> _EXERCISE DESCRIPTION_: Rewrite the lines from the one containing "Task: Click the" through the one containing "Action: [x=542, y=520]", inclusive, as a JSON list of strings with one string per line and blank lines dropped. Omit the pictures.

> _PROVIDED DATA_:

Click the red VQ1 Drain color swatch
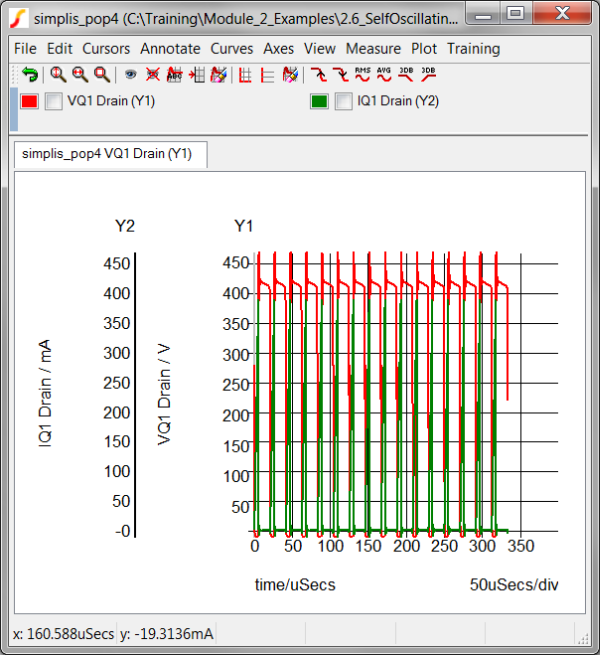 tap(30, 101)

...

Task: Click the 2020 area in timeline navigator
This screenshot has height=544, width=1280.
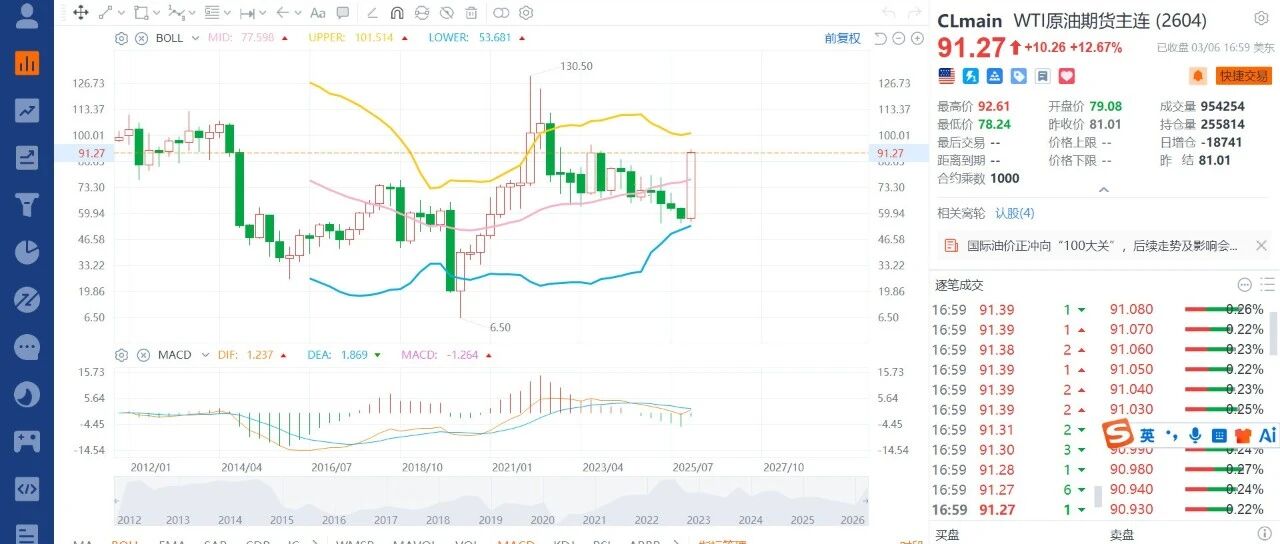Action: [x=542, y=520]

> _ANSWER_:
[
  "Task: Click the 2020 area in timeline navigator",
  "This screenshot has height=544, width=1280.",
  "Action: [x=542, y=520]"
]